En el libro también dice que su nódulo parece una teta y que cuando se lo tocan se excita, que usa las mismas zapatillas hace cuatro años y que siguen impecables, que sus piernas miden lo mismo desde que nació, que a los cuatro años decía ser Dios: “‘Ser raro te da poderes’, pensaba”. Su enfermedad no tiene cura, no mejora ni empeora. Tiene 23 años y el cuerpo de un nene de seis. Alguna vez planeó robos de caramelos a supermercados. Cuando quiere hacer pis o caca, sacude las piernas. Juega al FIFA con la Juventus en la play pero no llega a tocar todos los botones del joystick. Escribió que es raro, que es deforme, que quería contarlo todo.
“Hay una edad en la que todos nos buscamos, nos preguntamos quién somos, qué queremos ser. Él lo hizo. Le llegó el momento. Dio un paso muy importante que para él era necesario. No digo que nunca antes se reconoció con su discapacidad. Para nosotros siempre fue muy natural. Nosotros queremos la vida y la vida vino así. Si no fuera como es, no sería él. Muchas veces me han preguntado: ¿y si pudieras darle las piernas? No sé. Son cosas que se dicen. Pero mi hijo es éste y yo lo amo como es”, dice Gabriela antes de contar cómo era Matías cuando aún no se había descubierto.

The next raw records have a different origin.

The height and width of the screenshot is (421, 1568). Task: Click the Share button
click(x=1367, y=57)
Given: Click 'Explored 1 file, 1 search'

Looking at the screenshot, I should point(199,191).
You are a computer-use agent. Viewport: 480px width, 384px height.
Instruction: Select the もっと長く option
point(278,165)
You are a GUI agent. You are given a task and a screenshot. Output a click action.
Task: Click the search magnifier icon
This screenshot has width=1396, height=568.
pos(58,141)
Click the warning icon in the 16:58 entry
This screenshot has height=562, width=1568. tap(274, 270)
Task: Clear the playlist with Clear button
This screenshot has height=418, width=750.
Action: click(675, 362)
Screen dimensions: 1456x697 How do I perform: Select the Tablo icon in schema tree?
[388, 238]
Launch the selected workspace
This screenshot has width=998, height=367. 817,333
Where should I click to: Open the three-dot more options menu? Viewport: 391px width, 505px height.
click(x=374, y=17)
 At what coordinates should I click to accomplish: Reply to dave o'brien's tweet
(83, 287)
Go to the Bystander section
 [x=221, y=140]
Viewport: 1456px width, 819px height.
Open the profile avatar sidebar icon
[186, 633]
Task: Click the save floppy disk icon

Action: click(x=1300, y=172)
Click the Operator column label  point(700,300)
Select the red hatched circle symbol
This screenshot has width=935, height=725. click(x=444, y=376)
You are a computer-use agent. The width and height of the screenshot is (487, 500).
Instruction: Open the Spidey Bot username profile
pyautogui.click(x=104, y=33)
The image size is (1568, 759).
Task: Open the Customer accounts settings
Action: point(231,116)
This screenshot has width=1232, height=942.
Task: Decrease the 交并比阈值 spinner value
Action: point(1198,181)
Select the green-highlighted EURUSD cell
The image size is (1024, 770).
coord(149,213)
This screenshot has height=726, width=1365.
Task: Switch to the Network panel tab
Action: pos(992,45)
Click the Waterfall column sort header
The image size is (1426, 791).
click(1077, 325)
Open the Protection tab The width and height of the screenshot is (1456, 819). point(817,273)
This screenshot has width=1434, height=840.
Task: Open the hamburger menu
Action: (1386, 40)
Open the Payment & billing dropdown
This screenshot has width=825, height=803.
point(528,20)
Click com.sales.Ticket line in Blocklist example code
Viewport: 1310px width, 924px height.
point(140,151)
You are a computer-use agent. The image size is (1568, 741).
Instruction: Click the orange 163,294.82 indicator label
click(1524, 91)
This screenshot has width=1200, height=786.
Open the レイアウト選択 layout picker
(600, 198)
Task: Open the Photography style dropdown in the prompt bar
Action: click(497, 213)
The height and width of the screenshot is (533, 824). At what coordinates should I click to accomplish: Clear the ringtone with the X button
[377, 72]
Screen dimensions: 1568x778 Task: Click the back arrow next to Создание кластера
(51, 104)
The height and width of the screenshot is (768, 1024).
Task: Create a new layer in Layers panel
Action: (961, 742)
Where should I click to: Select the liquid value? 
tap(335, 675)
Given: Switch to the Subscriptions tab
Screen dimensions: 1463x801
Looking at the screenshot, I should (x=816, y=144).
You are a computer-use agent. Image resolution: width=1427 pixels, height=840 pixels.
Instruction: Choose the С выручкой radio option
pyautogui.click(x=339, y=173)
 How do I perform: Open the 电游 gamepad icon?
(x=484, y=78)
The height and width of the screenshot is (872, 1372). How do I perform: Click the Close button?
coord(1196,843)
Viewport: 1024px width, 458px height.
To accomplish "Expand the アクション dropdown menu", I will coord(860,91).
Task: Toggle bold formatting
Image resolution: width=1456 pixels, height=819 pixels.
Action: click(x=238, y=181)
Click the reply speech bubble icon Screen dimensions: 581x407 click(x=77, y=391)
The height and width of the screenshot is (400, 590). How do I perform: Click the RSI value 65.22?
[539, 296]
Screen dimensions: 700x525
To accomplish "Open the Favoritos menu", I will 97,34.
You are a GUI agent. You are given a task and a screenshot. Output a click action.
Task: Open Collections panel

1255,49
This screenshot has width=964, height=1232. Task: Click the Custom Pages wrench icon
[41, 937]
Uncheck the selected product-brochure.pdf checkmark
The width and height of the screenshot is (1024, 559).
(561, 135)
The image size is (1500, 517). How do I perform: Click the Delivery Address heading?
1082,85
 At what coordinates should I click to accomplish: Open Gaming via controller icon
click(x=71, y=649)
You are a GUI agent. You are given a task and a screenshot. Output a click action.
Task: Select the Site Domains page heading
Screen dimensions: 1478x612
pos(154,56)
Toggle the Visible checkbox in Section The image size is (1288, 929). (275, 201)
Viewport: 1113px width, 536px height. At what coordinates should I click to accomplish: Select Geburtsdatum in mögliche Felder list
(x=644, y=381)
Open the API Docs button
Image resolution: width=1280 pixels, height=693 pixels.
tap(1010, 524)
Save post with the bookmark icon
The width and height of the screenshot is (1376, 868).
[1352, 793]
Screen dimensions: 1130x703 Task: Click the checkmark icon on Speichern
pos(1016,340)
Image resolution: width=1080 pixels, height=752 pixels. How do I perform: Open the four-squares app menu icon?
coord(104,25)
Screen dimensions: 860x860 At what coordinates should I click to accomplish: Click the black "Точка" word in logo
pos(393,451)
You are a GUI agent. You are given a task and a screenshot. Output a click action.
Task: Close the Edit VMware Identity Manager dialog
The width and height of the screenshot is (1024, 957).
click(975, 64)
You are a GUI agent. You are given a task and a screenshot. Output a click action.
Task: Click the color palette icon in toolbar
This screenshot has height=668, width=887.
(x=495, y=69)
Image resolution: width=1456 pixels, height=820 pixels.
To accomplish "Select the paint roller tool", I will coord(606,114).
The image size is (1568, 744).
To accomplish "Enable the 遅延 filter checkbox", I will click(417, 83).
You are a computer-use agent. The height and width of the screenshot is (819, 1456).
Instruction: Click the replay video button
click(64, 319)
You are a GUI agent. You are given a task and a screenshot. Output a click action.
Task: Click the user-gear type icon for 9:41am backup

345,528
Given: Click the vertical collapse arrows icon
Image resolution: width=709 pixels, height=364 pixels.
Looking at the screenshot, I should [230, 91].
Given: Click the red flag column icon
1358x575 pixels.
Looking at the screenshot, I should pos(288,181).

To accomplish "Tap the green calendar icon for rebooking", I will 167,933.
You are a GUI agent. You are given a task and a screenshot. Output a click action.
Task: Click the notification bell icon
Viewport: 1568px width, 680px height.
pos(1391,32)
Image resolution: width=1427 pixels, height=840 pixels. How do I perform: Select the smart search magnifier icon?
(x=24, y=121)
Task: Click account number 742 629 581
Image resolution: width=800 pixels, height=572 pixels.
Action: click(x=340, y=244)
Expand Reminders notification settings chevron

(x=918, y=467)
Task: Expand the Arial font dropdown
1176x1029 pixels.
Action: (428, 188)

“Si había un compañero de escuela con una discapacidad, no es que no le hablaba, pero no le gustaba que lo pusieran en el mismo grupo. ‘Porque yo ya tengo a mis amigos’, me decía. ‘Pero esa es una forma de discriminar’, le respondía. Le costaba mirarse en profundidad. En el hospital nada que ver: hacía un montón de amigos, charlaba. Pero cuando salía del hospital no. Llegó un momento en la vida de Mati en que se miró profundamente y empezó a indagar”.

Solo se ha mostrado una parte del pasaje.